◆ **REQUIRED TASK**
Please quote the stretch of the Benghazi rally report from "A counter rally, which" through "a constituent assembly.", word for word.

◆ **EXTRACT**
# # #

TRIPOLI: Hundreds of armed men calling for Islamic law staged a demonstration Thursday in the eastern Libyan city of Benghazi, the latest sign of a growing Islamist push in the country ahead of scheduled elections.
More than 300 men rallied in Benghazi’s iconic Freedom Square, some of them on vehicles mounted with anti-aircraft guns and heavy weapons, an AFP photographer reported.
“We will not be under a government that doesn’t rule in accordance with what God has mandated [in the Koran]” and “Democracy is a Western system of government in contradiction with the Islamic way” read some signs.
Other protesters had black banners with “There is no God but God” written in white.
A counter rally, which included dozens of activists and several women in its ranks, emerged in protest over the presence of weapons. It succeeded in pushing the men out of the square after sunset without incident.
This, combined with a wave of attacks in Libya in recent weeks, has fueled fears that radical Islamists are gaining influence, analysts say, as authorities worry that ex-regime diehards seek to derail June elections.
The brief seizure of Tripoli International Airport this week and an attack on the U.S. mission in Benghazi highlight some of the security challenges facing the country ahead of the June 19 election of a constituent assembly.
The vote will be Libya’s first in almost half a century as the country’s transitional rulers seek to steer it toward democracy after more than four decades of dictatorship under Moammar Gadhafi, toppled and slain last year.
Security sources say an Islamist group claimed Tuesday’s attack on the U.S. mission, which follows similar strikes in Benghazi on the International Committee of the Red Cross and on a United Nations convoy.

# # #

Word and item position data
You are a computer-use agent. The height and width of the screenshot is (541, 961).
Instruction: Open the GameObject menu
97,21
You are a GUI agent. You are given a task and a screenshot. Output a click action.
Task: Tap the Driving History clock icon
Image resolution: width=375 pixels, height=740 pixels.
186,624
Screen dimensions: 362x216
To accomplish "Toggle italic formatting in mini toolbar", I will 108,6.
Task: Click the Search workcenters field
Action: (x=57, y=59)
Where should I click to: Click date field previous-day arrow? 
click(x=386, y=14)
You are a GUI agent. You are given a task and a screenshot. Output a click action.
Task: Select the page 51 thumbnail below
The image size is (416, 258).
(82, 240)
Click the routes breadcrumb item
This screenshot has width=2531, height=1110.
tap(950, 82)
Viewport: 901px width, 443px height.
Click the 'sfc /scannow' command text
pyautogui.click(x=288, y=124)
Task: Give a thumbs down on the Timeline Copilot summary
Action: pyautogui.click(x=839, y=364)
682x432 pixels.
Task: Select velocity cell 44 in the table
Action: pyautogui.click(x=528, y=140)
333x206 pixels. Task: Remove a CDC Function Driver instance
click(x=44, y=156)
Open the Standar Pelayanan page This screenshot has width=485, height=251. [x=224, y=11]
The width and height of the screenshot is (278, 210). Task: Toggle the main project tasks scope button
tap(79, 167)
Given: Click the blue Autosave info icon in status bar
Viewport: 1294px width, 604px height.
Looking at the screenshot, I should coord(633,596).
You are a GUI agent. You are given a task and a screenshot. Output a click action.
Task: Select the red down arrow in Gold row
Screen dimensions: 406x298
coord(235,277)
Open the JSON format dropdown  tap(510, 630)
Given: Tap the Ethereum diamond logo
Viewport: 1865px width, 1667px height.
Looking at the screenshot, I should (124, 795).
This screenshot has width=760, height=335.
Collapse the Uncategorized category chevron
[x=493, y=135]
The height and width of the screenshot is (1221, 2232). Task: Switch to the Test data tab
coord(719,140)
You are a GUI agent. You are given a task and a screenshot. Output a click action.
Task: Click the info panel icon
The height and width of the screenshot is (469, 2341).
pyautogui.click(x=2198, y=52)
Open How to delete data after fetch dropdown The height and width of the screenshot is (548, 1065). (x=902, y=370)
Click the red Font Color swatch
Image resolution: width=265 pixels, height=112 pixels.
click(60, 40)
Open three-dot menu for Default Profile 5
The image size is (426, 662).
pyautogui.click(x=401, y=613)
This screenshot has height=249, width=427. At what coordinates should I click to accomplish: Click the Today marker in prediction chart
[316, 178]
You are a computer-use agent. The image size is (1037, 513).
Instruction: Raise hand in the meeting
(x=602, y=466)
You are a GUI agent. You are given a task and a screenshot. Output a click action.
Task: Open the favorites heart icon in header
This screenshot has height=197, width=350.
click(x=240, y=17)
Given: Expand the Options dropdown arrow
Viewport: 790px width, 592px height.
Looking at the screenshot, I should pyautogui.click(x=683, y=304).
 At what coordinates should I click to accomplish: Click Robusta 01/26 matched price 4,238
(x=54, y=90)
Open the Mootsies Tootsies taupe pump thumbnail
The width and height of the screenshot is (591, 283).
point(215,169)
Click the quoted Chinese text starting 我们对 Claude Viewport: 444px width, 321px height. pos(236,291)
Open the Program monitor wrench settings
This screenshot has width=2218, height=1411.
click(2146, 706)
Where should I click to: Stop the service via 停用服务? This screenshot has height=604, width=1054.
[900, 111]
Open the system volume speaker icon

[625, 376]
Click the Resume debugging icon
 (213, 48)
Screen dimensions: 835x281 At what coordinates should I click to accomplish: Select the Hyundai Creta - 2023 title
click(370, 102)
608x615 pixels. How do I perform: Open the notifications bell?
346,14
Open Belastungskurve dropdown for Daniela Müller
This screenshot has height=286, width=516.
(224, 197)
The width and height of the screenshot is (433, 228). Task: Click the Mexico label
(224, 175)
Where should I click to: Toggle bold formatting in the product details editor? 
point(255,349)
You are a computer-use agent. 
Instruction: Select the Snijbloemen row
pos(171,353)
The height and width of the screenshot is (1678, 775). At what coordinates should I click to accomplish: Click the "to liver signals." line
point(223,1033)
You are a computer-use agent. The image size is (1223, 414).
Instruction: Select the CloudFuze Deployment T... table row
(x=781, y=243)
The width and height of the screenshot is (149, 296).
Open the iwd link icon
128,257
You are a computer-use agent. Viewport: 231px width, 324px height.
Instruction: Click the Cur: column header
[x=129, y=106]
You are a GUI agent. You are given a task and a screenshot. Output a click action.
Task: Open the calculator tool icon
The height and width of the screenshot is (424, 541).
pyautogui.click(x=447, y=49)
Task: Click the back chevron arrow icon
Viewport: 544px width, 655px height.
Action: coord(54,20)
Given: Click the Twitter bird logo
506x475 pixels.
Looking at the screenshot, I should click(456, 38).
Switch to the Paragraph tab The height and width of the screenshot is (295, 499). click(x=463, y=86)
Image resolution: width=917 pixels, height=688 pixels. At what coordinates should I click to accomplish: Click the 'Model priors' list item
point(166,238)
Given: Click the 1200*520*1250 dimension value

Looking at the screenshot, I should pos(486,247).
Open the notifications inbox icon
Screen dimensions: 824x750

# # #

◆ **SOLUTION TO THIS EXERCISE**
A counter rally, which included dozens of activists and several women in its ranks, emerged in protest over the presence of weapons. It succeeded in pushing the men out of the square after sunset without incident.
This, combined with a wave of attacks in Libya in recent weeks, has fueled fears that radical Islamists are gaining influence, analysts say, as authorities worry that ex-regime diehards seek to derail June elections.
The brief seizure of Tripoli International Airport this week and an attack on the U.S. mission in Benghazi highlight some of the security challenges facing the country ahead of the June 19 election of a constituent assembly.